▶ _YOUR ASSIGNMENT_: Read the excerpt about writing at the San Francisco Art Institute and list every item it says SFAI needed in reconsidering its commitment to writing.

▶ _EXCERPT PROVIDED_:
━━━━━━
SFAI needed to reconsider its commitment to writing at many different
levels: it needed a vision of writing’s value for a visually
inspired education; it needed to establish consensus among members
of the writing faculty about the content of their courses; it needed
standards of measurement for student preparation; and it needed
procedures whereby student ability could be assessed and addressed
by the curriculum. SFAI now have all of these. Evidence of the difference
this new program has made is visible not only in student writing
but surprisingly also in the work that has come out of the studios.
In
order to analyze and reflect upon these innovations at SFAI, Dr.
Greenblatt developed research protocols, wrote, and delivered the
paper “Critique As an Effective Form of Learning” with
Susan Martin at the annual conference of WASC. WASC is the major
federal body for the accreditation of schools, colleges, and universities
in the western states. The research for the essay traced the artistic
development of six SFAI students in parallel with their growing
capacity for critical thinking in written form. Historical and conceptual
in its scope, the study followed these students over the entire
course of their education at the San Francisco Art Institute. The
essay will form the basis of SFAI’s self-study for WASC accreditation
in 2003.
The
integrated conception of critical thinking and studio education
has been so compelling to SFAI students that it formed the core
of the Interdisciplinary Major, which is one of the Institute’s
most popular courses of study. The major is articulated by a series
of “seminars” in which studio work is combined with
focused, thematic research. Greenblatt taught the Critical Theory
seminar in this program. The course examined artists for whom the
act of critical writing is central to their visual work. Likewise,
students were responsible in equal parts for writing and for studio
work and especially for understanding the points of transaction
between them.
━━━━━━
▶ _SUPPLIED INFORMATION_:
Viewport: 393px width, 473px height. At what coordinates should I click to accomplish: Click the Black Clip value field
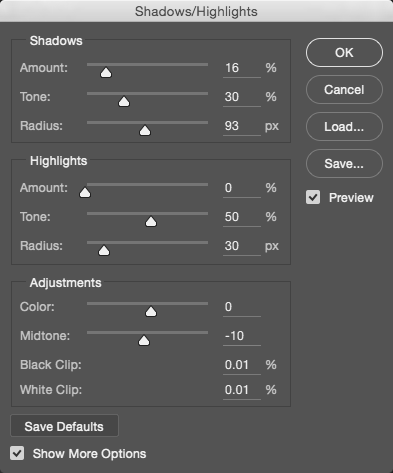242,365
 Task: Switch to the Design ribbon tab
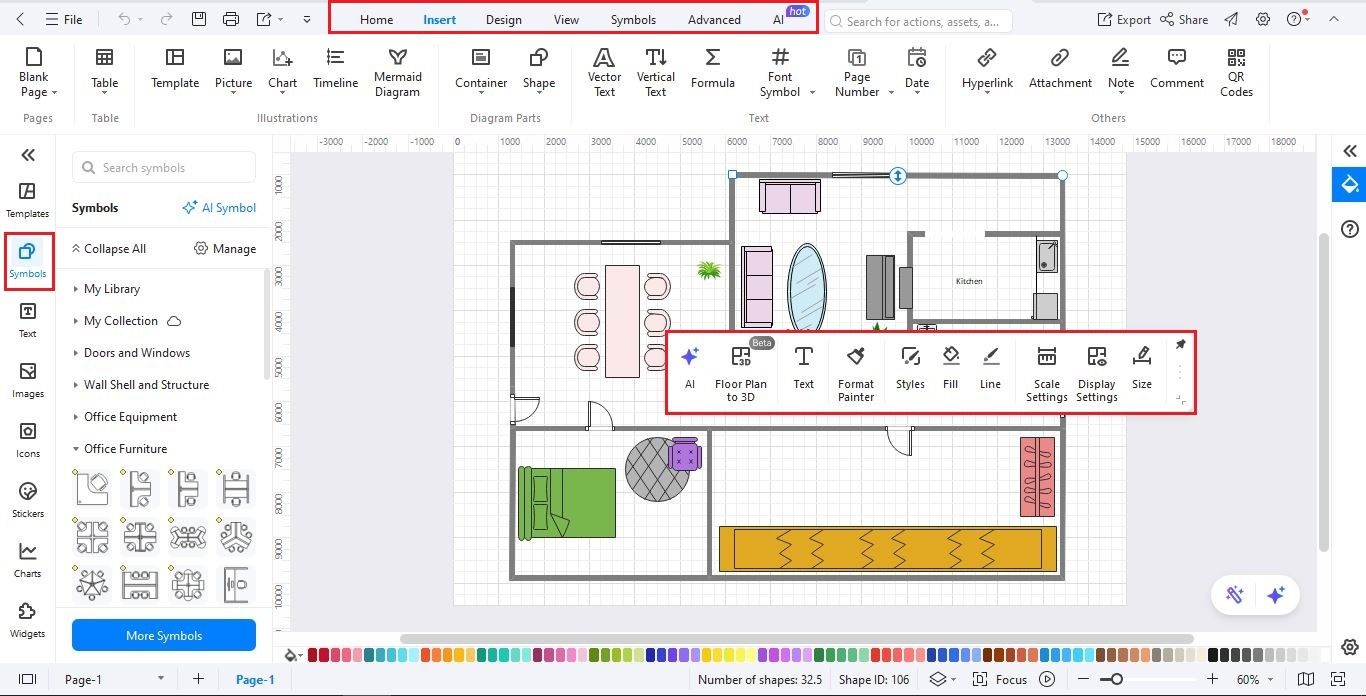[x=503, y=19]
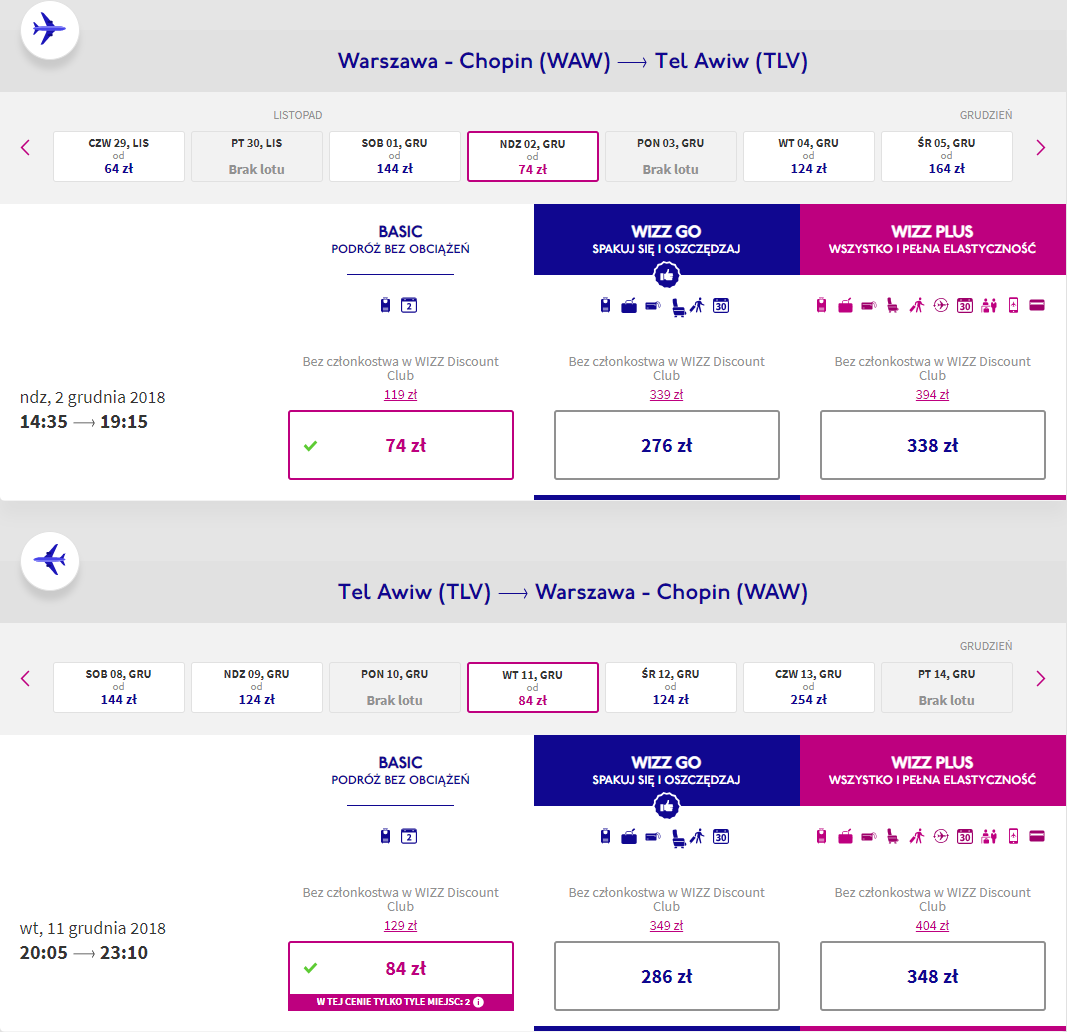This screenshot has width=1067, height=1032.
Task: Show earlier outbound dates with the left arrow
Action: pos(26,148)
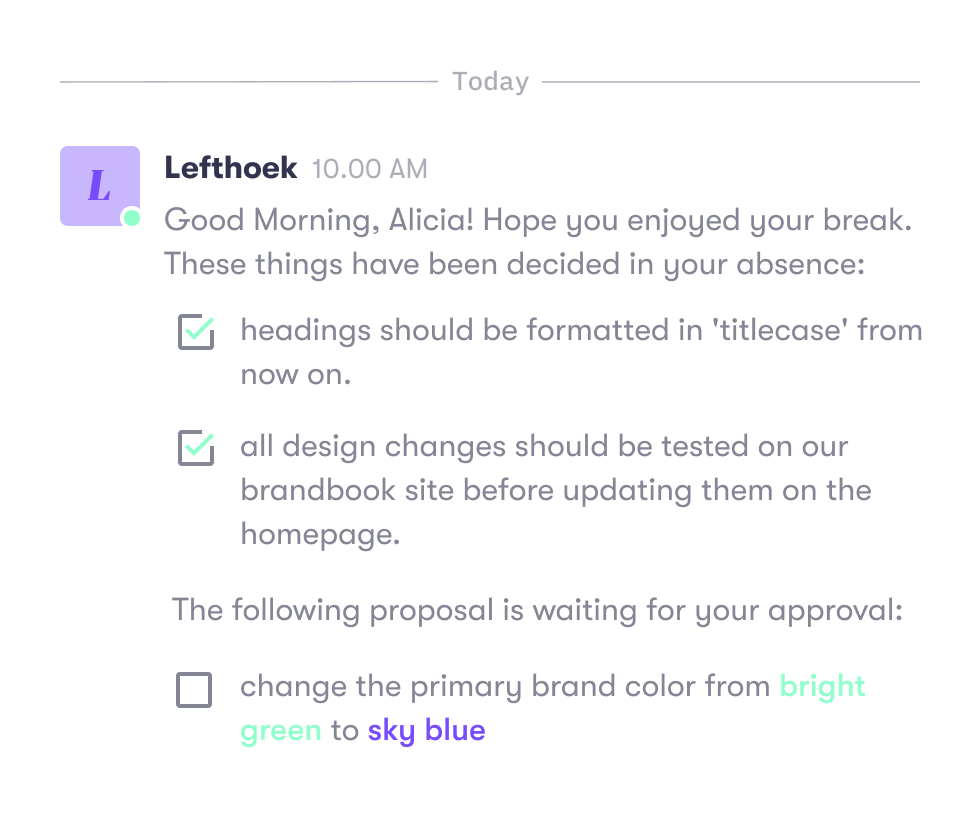The width and height of the screenshot is (980, 824).
Task: Click the green checkmark in second checkbox
Action: [200, 445]
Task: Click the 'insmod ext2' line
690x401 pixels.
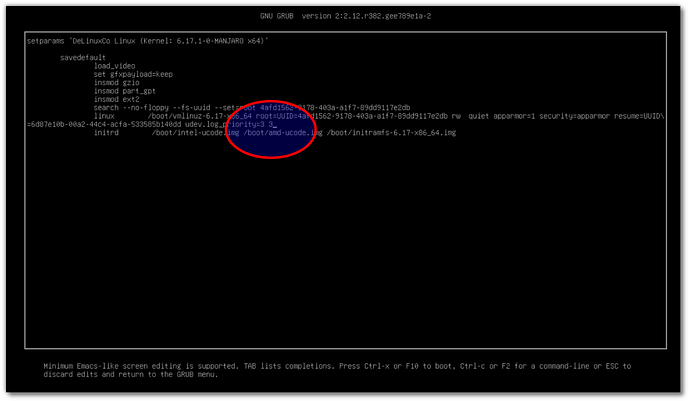Action: 117,99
━━━━━━
▶ _ANSWER SECTION_:
- A vision of writing's value for a visually inspired education
- Consensus among members of the writing faculty about the content of their courses
- Standards of measurement for student preparation
- Procedures whereby student ability could be assessed and addressed by the curriculum